The EEC and the EU are not the same thing. 2004 was the year Blair opened the borders to Eastern Europe which had a major effect on the lives of the English working class.

Does a 38% turnout not indicate a lack of legitimacy?

This is simply false. It is true that "I see myself as more British than English" is the best predictor of remain-voting (better than age or education) and that the patriotic section of the pro-EU movement used British rather than English symbols.

I'm not sure i've ever met anybody who is pratriotic and Pro-EU.

The only people who are noisily anti-English in British politics are the SNP.

I would argue new labour were fairly anti-English.

Opposition to Muslim immigration, which has very little to do with the EU.

Agreed, up until the the EU allowed millions of people to march in through schengen.

hard-working law-abiding culturally-Christian immigrants was not a vote winner.

First of all, the reputation of the Poles and other Eastern Europeans as hard working the is completely overblown and is a good indication that they have never worked in industry in England.
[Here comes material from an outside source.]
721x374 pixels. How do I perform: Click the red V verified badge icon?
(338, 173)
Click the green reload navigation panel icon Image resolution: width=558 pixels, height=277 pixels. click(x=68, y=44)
Anecdotally, the major difference between a Polish forklift driver and an English one is the Polish ones don't look back when they're reversing. And when you get to the other Europeans (Romanians, Bulgarians, etc), trying to get any work out of them at all is difficult, often they will pretend they don't speak English, even when you have had a conversation with them before.

Second of all, law abiding? ehhhh, maybe. They don't tend to commit too much violent crime, and most of it is "mutual combat".

Third of all, White working class people don't care if the people who are replacing them are culturally Christian.

I remember reading a pamphlet by Tommi Uschanov (a Finnish equivalent of Matt Yglesias - can't offer a better description) that argued that all the complicated, cultural/historical explanations of Brexit are false (referring to things like the 1975 pro-EU referendum etc) and essentially the sole explanation for Brexit was Thatcher deciding to go anti-EU during her waning years and this then becoming a litmus test for being a true "dry" Tory and things snowballing from there. Not sure if I buy that thesis fully, but there's also something a bit exhilirating reading someone give a very simple explanation hinging on one particular point in history for an ostensibly complex topic.

It‘s main goal (and legitimacy derived from it) was the prevention of war between france and germany (something benelux had a vested interested in) by combining war-making materials markets. Just because it‘s taught in school doesn‘t mean it‘s naive nonsense.

Since the EU is a rather invisible, undefined blob otherwise, it is what you need it to be. The extremes find it convenient to assign it to the outgroup. When you‘re crafting dodgy underdog stories about constantly losing to flawed assholes despite having the support of the people, a supranational supernatural entity putting its thumb on the scale is a useful scapegoat.

The EU didn‘t fill Birmingham with pakistanis, Nanterre with algerians , and Malmö with syrians. London, Paris and Stockholm did. Maybe secede from them? And when you‘ve finally declared the independence of podunkville, you‘ll find your neighbour was the problem all along.

It‘s main goal (and legitimacy derived from it) was the prevention of war between france and germany (something benelux had a vested interested in) by combining war-making materials markets. Just because it‘s taught in school doesn‘t mean it‘s naive nonsense.

The US and Soviet troops secured the European peace after the war.

Since the EU is a rather invisible, undefined blob otherwise, it is what you need it to be.

I agree. One of the funny things about Brexit is that the EU became everything to everybody.

The EU didn‘t fill Birmingham with pakistanis

True.

Nanterre with algerians

True.

Malmö with syrians

False. They allowed them to march through the Schengen area.

Maybe secede from them

I would if I could.

How does your model account for Eastern Europe, where the countries in the EU were no founders, and where it is a deeply popular institution anyhow?

Eastern Europe gets a significant amount of cash and market access out of the EU.

Protection from, and recovering from, the Soviet (Russian) Empire. I don't think it's controverisal to say that the idea of, and reaction to, the EU is different in the east and the west.